Isto posto, é inegável que o estilo visual do jogo oferece uma profusão de cores ultra-saturadas e cada fase é um verdadeiro deleite para quem aprecia intensidade. Ainda que a modelagem de ambientes e cenários ofereça pouco com o que trabalhar, aquilo que está lá – basicamente corredores, área externa de preenchimento e alguns adereços cenográficos – não economiza nesse aspecto. Particularmente, gosto quando o jogo não tem nenhum pudor no uso de cores fortes e outros efeitos mais espalhafatosos quando isso é parte da proposta estética do trabalho. O problema de Poison Control não está no uso das cores, mas sim onde elas são aplicadas.
Curioso é que os ambientes de diálogo e outros espaços da interface são muito mais bem resolvidos, mesmo sem qualquer virtuosismo exagerado. Esses espaços funcionam, são bastante reconhecíveis para quem conhece produções deste mesmo estilo que brinca com a estética anime e parecem não fazer muito sentido quando em conjunto com o jogo em si, algo que parece ser uma consequência da experiência da dev Nippon Ichi Software (de Disgaea), maior com o 2D e os sprites do que com games tridimensionais como este. Há boas soluções, a exemplo de alguns elementos gráficos que ajudam a perceber um pouco mais de profundidade, como efeitos de névoa ou mesmo outras coisas menos óbvias que ficam voando, como adesivos ou flocos de neve. Mas ainda assim, esses efeitos parecem bem aquém do que se poderia esperar de um jogo de fim de geração PS4, mesmo de um escopo de produção menor que grandes AAA.

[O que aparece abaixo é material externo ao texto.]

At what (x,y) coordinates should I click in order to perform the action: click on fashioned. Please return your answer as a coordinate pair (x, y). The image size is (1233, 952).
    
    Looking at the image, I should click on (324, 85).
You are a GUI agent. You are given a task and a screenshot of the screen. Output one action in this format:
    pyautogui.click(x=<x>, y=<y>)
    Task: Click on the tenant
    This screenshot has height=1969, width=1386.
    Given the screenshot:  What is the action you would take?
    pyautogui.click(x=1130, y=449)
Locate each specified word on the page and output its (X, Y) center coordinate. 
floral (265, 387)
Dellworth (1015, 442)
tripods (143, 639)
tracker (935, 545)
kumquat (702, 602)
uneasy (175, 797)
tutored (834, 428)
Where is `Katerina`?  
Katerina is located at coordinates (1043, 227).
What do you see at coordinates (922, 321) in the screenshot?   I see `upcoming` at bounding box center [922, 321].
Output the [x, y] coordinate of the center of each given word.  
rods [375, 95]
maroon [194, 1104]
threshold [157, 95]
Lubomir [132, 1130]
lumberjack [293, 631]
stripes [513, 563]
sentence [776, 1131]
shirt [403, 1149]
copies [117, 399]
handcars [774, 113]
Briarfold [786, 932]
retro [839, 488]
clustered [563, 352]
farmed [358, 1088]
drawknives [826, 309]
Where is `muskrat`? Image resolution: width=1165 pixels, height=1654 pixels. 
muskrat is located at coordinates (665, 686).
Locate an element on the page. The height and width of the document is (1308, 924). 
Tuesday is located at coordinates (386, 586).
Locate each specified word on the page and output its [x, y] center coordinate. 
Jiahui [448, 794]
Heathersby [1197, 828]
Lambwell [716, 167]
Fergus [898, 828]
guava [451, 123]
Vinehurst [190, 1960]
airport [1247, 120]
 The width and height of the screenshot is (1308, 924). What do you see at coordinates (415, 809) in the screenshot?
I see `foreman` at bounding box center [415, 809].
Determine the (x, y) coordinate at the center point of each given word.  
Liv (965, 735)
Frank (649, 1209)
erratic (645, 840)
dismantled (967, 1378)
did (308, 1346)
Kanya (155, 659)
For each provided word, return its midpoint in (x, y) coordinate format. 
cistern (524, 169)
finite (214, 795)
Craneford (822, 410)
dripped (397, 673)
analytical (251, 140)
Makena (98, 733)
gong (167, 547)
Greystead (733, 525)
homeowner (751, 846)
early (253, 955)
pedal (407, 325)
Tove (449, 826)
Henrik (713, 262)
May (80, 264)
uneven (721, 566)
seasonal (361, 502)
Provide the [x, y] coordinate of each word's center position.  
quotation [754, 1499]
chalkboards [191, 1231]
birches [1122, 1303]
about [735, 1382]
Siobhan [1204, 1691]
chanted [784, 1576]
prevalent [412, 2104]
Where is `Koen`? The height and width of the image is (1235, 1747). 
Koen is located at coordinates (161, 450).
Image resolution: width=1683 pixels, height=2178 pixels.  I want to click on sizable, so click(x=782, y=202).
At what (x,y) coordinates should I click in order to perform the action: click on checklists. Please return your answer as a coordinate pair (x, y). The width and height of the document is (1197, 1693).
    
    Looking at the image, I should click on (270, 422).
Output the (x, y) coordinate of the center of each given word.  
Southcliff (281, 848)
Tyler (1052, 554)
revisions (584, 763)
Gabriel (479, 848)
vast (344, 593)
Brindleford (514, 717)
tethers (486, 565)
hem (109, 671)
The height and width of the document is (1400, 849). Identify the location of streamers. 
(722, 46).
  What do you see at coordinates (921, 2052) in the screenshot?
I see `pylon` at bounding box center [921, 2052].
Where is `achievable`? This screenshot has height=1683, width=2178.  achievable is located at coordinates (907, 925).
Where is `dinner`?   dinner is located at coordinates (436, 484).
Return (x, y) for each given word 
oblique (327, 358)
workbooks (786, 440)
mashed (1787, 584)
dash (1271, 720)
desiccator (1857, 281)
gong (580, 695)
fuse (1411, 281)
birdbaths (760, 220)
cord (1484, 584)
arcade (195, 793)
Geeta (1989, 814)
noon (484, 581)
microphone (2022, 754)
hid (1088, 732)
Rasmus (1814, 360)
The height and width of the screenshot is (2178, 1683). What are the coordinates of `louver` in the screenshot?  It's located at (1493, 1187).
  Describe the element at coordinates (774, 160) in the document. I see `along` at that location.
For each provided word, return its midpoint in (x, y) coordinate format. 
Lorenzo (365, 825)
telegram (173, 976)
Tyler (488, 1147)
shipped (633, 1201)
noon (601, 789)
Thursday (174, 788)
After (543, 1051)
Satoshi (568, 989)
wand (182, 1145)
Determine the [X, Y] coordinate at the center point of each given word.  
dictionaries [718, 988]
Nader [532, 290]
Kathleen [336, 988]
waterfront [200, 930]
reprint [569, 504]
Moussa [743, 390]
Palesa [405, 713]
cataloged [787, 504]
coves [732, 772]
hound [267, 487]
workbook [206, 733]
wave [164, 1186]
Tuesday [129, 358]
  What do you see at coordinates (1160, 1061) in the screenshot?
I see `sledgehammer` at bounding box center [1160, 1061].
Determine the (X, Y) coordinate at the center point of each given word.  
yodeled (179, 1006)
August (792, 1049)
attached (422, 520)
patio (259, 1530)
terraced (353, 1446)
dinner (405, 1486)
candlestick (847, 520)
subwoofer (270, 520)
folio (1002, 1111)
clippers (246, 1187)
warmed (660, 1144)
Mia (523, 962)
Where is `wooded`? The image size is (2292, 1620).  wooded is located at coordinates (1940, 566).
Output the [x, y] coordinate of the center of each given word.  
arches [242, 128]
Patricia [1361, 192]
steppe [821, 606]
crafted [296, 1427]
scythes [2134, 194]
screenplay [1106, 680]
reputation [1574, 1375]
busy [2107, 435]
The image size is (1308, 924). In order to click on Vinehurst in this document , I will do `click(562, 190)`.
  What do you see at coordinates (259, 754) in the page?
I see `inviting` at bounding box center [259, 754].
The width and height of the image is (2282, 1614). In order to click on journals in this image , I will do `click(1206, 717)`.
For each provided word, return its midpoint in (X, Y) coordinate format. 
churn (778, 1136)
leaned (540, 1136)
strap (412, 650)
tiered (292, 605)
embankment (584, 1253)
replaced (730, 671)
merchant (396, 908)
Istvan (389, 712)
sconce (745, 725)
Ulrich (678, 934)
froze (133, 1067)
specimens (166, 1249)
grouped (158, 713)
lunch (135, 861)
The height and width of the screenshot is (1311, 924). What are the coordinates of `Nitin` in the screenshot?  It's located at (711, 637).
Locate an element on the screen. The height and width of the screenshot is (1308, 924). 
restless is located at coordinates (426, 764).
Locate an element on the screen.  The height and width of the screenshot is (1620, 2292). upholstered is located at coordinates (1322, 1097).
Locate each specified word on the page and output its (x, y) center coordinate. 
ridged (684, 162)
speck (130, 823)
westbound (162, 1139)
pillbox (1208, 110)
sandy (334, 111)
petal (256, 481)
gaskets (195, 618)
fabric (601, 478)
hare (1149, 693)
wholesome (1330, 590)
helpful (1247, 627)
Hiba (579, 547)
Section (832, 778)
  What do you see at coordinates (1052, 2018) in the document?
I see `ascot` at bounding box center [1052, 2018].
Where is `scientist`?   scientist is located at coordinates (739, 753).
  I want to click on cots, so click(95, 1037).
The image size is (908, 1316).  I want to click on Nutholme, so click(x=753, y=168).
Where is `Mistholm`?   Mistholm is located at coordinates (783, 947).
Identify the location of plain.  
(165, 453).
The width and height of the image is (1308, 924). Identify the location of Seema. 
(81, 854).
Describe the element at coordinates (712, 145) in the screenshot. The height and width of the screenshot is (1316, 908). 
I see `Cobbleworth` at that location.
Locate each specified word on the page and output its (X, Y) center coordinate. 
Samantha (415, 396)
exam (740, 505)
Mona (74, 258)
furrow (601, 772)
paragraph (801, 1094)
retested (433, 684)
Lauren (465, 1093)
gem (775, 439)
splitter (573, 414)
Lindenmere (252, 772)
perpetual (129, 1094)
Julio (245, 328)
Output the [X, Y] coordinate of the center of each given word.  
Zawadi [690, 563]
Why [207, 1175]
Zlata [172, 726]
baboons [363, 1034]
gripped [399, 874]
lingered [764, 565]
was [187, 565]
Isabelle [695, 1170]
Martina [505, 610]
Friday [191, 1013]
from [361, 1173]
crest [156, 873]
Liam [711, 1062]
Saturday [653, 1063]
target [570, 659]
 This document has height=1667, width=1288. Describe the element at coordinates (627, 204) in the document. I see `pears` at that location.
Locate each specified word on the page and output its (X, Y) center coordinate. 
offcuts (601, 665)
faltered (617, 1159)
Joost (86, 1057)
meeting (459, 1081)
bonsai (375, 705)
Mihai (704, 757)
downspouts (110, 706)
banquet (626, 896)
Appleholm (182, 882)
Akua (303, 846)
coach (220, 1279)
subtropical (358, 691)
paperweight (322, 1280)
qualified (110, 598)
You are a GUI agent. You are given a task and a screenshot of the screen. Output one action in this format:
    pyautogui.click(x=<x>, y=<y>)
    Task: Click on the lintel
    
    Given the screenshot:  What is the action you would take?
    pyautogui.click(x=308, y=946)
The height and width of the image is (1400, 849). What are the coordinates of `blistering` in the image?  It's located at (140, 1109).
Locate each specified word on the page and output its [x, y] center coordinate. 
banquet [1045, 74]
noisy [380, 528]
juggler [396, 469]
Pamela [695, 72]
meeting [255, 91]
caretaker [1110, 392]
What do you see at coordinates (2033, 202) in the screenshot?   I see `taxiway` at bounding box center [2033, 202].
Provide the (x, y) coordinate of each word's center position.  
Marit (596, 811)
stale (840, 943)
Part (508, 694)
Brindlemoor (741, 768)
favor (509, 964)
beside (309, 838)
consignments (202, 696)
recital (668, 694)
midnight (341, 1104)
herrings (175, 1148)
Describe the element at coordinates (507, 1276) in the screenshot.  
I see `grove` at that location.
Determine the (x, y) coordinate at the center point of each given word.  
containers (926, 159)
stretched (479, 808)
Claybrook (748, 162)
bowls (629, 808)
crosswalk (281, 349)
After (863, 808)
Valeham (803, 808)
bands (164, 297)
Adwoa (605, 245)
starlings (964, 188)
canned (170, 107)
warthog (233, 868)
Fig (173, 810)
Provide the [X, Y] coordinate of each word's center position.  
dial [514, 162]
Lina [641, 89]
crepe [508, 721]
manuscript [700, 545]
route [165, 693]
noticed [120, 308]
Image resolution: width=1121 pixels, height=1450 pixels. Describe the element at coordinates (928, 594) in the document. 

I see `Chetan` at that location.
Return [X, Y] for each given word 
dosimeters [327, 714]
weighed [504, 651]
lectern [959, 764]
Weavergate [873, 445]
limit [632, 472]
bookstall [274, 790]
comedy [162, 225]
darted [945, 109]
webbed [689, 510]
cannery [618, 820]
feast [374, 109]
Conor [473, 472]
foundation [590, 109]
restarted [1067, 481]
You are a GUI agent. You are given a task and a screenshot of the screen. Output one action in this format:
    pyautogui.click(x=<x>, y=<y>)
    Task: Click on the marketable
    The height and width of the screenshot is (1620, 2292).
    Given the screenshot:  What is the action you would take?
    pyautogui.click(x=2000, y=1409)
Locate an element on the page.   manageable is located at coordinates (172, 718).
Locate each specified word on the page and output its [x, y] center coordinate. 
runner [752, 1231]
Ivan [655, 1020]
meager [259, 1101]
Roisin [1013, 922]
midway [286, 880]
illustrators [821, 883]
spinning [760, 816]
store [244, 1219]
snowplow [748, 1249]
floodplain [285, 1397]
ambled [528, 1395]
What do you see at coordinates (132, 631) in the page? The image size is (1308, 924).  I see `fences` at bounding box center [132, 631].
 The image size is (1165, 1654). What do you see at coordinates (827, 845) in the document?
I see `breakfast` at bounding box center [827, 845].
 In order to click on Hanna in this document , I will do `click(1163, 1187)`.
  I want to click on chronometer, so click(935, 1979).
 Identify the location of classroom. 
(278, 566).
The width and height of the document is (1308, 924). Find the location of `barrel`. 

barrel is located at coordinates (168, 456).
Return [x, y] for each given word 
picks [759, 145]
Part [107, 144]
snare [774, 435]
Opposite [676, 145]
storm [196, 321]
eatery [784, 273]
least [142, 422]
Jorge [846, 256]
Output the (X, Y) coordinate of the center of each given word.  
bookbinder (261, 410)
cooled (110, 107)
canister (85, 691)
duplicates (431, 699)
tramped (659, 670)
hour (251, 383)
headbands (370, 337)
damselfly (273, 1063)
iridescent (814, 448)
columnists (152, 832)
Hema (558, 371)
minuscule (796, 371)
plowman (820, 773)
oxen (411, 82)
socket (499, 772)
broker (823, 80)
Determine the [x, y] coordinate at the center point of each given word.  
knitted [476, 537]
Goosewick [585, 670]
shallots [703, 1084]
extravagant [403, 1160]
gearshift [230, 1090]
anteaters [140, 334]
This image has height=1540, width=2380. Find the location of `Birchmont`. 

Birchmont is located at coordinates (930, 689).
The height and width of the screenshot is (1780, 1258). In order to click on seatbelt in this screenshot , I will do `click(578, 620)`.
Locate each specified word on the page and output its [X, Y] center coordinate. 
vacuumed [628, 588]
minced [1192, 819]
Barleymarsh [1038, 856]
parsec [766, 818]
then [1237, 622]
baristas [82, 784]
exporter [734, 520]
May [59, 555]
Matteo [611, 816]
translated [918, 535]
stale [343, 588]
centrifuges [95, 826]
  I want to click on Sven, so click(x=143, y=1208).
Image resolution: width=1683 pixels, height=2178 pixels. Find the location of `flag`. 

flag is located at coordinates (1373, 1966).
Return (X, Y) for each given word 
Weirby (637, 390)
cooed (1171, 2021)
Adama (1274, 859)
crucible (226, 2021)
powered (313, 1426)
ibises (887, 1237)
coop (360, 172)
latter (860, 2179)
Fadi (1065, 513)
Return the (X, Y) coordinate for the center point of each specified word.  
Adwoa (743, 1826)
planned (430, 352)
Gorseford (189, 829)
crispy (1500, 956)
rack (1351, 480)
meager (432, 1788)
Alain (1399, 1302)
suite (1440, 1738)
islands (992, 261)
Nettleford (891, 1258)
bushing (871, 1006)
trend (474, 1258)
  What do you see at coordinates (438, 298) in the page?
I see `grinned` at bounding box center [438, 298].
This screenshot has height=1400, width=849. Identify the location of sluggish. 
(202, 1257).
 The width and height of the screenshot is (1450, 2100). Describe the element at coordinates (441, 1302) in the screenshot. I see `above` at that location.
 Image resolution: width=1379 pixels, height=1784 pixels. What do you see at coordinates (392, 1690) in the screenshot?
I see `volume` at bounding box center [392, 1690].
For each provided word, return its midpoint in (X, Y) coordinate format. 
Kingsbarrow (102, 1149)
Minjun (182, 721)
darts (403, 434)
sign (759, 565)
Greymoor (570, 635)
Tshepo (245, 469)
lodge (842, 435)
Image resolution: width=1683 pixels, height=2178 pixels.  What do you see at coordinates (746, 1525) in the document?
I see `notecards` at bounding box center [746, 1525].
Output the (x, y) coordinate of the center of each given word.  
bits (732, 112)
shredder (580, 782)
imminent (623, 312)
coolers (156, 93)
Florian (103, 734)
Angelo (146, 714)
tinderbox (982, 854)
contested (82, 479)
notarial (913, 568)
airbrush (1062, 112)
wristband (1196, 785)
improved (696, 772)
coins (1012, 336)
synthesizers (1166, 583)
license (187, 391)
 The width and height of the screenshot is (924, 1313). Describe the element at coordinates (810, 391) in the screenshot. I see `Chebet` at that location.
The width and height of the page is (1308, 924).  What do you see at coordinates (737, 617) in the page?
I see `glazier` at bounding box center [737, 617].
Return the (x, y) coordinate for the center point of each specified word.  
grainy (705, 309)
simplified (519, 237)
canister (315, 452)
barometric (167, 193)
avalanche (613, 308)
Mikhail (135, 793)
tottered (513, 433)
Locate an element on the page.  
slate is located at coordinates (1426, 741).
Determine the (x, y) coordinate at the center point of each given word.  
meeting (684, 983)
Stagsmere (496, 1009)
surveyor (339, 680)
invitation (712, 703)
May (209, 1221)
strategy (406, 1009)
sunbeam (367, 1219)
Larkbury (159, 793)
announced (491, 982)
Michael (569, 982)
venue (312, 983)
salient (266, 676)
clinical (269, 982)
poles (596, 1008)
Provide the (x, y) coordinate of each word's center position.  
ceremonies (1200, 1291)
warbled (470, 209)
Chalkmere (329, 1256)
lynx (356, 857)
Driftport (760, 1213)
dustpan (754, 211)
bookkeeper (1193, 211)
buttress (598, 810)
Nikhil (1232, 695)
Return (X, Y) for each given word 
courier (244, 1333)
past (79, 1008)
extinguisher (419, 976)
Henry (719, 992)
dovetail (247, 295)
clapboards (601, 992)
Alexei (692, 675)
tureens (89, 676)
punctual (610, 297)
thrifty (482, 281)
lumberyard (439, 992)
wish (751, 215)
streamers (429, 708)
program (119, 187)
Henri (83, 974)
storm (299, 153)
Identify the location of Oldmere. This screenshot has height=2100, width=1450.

Salva-se, porém, o aspecto sonoro. Há realmente boas passagens com canções que abusam das guitarras e de batidas sintetizadas, agregando um pouco mais de animação a cenários e passagens que são só cópias com outras cores do que já foi visto antes. A dublagem é algo louvável, primeiro por haver um volume realmente grande de diálogos e segundo por trazer aquele clima de boas produções japonesas, enquanto os efeitos sonoros são corretos, até por não terem muito com o que funcionar dentro do escopo do game.
Como mixagem, não há do que reclamar, mesmo não havendo qualquer sofisticação, o que significa que jogar com o som da TV ou com headsets mais poderosos não oferece tanta diferença assim. É daqueles jogos que se você estiver jogando enquanto tem gente falando na sala ou quando está rolando um churrasco no quintal não faz diferença. Tecnicamente, não há muito o que destacar. Tanto no PS4 padrão quanto no PS5 o jogo roda liso (sendo que no segundo as telas de carregamento são virtualmente inexistentes), até por não haver muito o que pesar, e em fases com mais inimigos acumulados pode dar um ou outro engasgo, mas nada realmente notável. Não há um uso mais criativo dos sistemas de feedback mesmo do DualShock.
Como conjunto da obra, portanto, há pouco o que se celebrar em Poison Control. Você pode se divertir passando pelas fases, descobrindo os mundos, eliminando uma infinidade de Kleshas, tentando identificar as penúrias de cada inferno visitado, até buscar alguns troféus desafiadores, ou buscar compreender – se tiver uma boa leitura do inglês, é claro – a história que realmente foge um pouco do lugar comum, mas no final o game se resume a um gameplay simplório e pouco refinado, um estilo visual abusado, mas que não tem muito a oferecer, um design de níveis sofrível e um aspecto de replay baixíssimo. É um jogo curioso, com ideias promissoras, mas com uma execução esquecível.
Jogo analisado no PS4 padrão e no PS5 com código fornecido pela NIS America.
Veredito
Não há dúvidas que Poison Control surgiu de algumas boas ideias, mas infelizmente resulta em um jogo que consegue ser mediano (ou pior) em todos os seus aspectos, e nem mesmo uma história promissora consegue segurar a produção. No final, são cores fortes, mecânicas repetitivas e um até nunca mais.
There is no doubt that Poison Control came out of some good ideas, but unfortunately they result in a game that manages to be average (or worse) in all its aspects, and not even a promising story can hold back the production. In the end, it is strong colors, repetitive mechanics and that’s it.